ACTION ITEM> Once every line containing "Screwdriver" has been counted, report the total for the data and nothing else.

START ENTRIES PROVIDED

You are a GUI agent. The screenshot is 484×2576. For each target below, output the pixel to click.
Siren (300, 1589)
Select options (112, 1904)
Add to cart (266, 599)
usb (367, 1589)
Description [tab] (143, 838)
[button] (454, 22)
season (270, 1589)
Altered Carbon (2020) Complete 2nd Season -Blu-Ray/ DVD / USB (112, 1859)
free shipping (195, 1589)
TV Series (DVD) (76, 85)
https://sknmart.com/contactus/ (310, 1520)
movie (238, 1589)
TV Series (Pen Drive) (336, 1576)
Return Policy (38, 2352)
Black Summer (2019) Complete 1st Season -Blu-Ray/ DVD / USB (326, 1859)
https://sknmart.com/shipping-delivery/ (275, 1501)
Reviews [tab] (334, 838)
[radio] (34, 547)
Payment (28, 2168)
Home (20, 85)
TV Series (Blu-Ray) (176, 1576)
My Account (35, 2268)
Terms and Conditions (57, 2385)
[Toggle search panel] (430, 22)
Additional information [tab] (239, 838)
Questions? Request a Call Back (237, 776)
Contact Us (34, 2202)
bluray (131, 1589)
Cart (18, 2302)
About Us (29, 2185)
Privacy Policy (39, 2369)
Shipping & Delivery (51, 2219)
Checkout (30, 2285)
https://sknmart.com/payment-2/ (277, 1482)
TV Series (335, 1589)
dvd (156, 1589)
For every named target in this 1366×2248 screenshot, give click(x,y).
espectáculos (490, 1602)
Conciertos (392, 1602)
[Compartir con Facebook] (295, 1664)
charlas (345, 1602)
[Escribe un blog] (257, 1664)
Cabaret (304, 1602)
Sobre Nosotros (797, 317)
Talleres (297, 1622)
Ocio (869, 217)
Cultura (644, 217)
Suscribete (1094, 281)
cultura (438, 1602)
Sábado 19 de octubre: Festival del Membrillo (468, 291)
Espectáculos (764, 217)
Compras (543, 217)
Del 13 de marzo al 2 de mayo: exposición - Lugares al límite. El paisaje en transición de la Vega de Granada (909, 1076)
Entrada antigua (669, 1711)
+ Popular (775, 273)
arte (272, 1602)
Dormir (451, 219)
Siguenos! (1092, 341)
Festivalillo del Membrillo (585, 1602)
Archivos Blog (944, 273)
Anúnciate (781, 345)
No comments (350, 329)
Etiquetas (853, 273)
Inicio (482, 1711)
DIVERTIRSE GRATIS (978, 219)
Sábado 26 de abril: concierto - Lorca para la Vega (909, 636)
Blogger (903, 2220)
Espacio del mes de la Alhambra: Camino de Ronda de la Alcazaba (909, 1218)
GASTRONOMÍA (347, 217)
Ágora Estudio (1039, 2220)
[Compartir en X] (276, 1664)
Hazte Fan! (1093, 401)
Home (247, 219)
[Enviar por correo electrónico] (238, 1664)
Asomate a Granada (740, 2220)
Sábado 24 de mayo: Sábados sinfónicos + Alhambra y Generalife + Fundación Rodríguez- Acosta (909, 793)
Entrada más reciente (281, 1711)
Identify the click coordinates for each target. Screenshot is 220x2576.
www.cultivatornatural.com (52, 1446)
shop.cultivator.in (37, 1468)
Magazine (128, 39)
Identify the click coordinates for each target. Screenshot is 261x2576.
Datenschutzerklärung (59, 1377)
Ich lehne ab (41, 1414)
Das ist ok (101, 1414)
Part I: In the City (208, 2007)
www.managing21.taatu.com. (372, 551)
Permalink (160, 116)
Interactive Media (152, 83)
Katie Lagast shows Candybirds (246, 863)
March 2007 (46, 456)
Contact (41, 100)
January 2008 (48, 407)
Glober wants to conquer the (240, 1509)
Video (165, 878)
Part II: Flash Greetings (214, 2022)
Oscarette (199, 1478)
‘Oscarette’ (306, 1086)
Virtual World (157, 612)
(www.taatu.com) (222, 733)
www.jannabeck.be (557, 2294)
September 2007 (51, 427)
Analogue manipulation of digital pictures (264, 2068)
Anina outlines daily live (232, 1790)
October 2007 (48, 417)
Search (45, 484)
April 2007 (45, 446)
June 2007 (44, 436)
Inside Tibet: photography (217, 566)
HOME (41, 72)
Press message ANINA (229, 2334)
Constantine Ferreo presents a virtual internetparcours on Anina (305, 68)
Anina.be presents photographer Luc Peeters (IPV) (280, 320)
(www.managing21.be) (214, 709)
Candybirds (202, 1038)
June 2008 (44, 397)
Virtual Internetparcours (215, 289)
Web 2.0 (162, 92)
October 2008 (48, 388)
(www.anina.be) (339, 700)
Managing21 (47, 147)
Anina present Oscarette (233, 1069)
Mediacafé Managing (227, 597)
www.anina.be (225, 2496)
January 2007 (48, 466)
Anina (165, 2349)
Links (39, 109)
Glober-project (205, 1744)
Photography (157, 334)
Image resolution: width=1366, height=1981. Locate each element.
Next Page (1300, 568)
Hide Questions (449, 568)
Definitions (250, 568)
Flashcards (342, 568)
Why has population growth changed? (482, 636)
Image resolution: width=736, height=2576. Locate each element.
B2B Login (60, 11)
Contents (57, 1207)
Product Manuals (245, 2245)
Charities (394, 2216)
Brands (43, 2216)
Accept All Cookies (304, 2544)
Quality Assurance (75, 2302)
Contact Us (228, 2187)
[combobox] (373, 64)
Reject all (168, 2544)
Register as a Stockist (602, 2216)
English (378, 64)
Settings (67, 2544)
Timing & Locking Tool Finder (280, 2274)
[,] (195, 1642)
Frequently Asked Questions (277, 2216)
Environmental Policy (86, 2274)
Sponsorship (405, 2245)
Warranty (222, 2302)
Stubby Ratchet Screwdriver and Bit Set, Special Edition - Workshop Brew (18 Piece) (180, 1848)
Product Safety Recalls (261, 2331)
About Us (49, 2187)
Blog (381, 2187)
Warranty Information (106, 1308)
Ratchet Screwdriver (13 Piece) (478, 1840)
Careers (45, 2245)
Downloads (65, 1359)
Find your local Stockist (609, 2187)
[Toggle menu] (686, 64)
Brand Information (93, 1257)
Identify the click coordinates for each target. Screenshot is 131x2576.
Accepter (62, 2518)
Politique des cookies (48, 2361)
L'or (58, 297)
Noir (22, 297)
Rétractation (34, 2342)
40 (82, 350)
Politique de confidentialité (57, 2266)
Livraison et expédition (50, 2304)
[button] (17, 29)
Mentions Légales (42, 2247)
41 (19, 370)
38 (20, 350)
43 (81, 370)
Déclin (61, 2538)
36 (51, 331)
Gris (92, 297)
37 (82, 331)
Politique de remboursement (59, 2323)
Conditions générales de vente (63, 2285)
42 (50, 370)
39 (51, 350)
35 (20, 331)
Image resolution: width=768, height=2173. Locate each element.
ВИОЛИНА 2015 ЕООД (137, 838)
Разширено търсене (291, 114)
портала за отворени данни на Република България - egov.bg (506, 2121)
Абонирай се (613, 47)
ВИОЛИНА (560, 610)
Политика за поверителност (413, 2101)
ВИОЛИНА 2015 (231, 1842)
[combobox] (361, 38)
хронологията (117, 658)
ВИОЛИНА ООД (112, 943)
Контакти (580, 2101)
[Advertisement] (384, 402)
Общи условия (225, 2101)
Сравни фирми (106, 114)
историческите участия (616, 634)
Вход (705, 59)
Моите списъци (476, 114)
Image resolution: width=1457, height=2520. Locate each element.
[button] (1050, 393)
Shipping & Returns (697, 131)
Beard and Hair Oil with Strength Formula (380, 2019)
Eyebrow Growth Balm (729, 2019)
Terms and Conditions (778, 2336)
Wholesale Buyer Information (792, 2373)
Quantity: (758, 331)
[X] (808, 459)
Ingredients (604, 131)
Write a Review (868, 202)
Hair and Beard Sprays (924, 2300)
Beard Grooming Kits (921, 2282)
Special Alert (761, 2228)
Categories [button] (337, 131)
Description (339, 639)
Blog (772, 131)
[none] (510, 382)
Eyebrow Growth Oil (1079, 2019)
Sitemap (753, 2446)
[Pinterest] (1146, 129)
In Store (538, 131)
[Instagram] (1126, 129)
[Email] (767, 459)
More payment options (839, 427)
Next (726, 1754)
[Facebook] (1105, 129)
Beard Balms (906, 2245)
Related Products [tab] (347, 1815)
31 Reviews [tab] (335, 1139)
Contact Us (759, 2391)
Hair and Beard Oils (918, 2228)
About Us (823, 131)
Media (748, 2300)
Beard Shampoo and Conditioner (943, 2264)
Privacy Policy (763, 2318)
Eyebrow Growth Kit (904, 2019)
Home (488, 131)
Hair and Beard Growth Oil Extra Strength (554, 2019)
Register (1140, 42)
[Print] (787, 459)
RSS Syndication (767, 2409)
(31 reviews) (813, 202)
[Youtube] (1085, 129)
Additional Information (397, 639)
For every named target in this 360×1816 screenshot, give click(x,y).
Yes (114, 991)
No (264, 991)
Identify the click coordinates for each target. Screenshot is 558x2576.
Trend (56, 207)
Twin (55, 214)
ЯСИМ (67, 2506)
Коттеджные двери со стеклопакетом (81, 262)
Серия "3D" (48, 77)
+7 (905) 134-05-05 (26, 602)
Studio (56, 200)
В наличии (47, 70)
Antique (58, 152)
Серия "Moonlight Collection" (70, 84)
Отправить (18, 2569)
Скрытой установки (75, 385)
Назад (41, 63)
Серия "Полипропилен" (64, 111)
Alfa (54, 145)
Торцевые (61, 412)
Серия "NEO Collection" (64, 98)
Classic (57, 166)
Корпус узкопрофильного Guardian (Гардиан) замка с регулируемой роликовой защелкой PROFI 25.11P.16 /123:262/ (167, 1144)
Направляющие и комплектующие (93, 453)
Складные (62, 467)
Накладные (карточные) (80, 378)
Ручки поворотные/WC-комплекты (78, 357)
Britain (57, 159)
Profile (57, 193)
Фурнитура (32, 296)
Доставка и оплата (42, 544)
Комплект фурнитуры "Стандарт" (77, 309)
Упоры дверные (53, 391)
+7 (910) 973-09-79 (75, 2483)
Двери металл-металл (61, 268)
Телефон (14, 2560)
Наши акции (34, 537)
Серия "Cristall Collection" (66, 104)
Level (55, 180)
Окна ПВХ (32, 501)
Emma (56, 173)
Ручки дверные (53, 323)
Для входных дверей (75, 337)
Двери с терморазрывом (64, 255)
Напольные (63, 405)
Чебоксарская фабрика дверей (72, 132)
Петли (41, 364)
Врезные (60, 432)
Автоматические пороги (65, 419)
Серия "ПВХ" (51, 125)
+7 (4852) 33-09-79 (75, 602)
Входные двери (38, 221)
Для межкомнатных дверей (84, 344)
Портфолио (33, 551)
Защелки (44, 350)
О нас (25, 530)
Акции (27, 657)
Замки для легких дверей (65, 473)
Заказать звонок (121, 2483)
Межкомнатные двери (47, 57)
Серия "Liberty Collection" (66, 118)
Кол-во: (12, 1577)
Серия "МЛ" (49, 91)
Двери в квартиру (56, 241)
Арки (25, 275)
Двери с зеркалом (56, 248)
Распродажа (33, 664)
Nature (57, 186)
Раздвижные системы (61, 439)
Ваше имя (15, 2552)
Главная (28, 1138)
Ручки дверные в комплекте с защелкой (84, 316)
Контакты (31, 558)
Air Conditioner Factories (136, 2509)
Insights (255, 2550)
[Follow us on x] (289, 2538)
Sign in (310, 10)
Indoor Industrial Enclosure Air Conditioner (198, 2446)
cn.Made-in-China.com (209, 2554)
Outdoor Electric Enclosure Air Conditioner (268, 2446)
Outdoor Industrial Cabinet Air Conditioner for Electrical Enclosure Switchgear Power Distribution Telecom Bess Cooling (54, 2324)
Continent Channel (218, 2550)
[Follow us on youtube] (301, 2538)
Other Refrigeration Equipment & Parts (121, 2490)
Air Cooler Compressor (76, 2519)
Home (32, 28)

END ENTRIES PROVIDED

SOLUTION FOR THIS PROBLEM> 2